Знаешь, как отличить настоящее стихотворения от обычного? Теперь это важно, поскольку теперь говорят, это дело вкуса. Нравится, не нравится. А это глупость, потому что не дело вкуса. Потому что, если машина не едет, это не дело вкуса, а халтура. Так и со стихами. Я это называю “зеленой вспышкой”. На Гавайях была смешная девчонка с опереточным именем Мэри Кроуфорд, дочь продавца досок. Это она научила меня, открыла глаза, можно сказать. Когда от солнечного диска над водой остается край размером с ноготь, можно увидеть вспышку. Как укол, как выстрел. Длится долю секунды, а потом все, солнце село. Тут простая физика, что-то со спектром. Зеленый исчезает последним, что ли. И вот эта изумрудная точка. Но чтобы ее увидеть, надо зрение. Внимание, как у хирурга или вратаря. Чистый горизонт и прозрачный воздух. Так и в поэзии. Есть тысячи стихов, красивых, как закаты, но нет вспышки. А есть, где все невзрачно – и вспышка. Дырка в холсте, сквозь которую бьет свет. Этот свет и есть цель. Когда понимаешь, что за холостом что-то есть. Эту вспышку невозможно имитировать или описать. Только пережить, как женщину или обморок.

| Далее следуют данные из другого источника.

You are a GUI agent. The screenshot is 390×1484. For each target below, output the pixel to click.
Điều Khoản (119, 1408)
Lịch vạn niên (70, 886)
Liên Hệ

С другой стороны, поэт и есть сорняк, а поэзия обочина. То, что никому не нужно и ни к чему неприменимо. Ну буквально, бытово – что бесполезно. Что нельзя продать, не товар. Если можно продать, это не стихи, вот мое определение поэзии. Нельзя продать катастрофу. Мир прекрасен, а ты умираешь, это же катастрофа! И поэты голосят, пишут жалобы. Всем-всем-всем, но главное туда, наверх. Бог, СОС /извини, тут нет латиницы/. Бог, это ошибка! Так нельзя, это нелепо и глупо! Абсурд, где смысл? Вот наши молитвы. Все стихи об этом, если хочешь знать. Если они стихи. А если поэт не обочина и сорняк, не мольба и не об этом – он чиновник. Вот говорят, сейчас время литературных чиновников. Ничтожных, высокомерных, состоящих в ничтожных партиях и партийках. Но и что? На короткой дистанции всегда побеждает средний уровень, великий средний уровень. Глупо переживать по этому поводу.
В этот вечер я увидел, что наступило новое время, которое рвет глянцевую пленку старого времени, выплескиваясь наружу волнами ненависти и равнодушия. Но как ни хотелось мне отомстить за Якова, какую бы брезгливость и отвращение ни вызывали люди в форме, в душе я не мог сделать выбор. Ни митингующие, ни тем более те, в форме, не вызывали доверия. Ни на ту, ни на другую сторону я не мог встать с чистой совестью. А быть зевакой казалось еще постыднее. Это новое чувство, которое родилось только что, повергало в недоумение, потому что я не представлял себе, как это – выбирать, когда выбор невозможен. Однако время, которое меня окружало, не предлагало ничего, кроме невозможности выбора. Тупик, ступор, пат: вот что означало это время.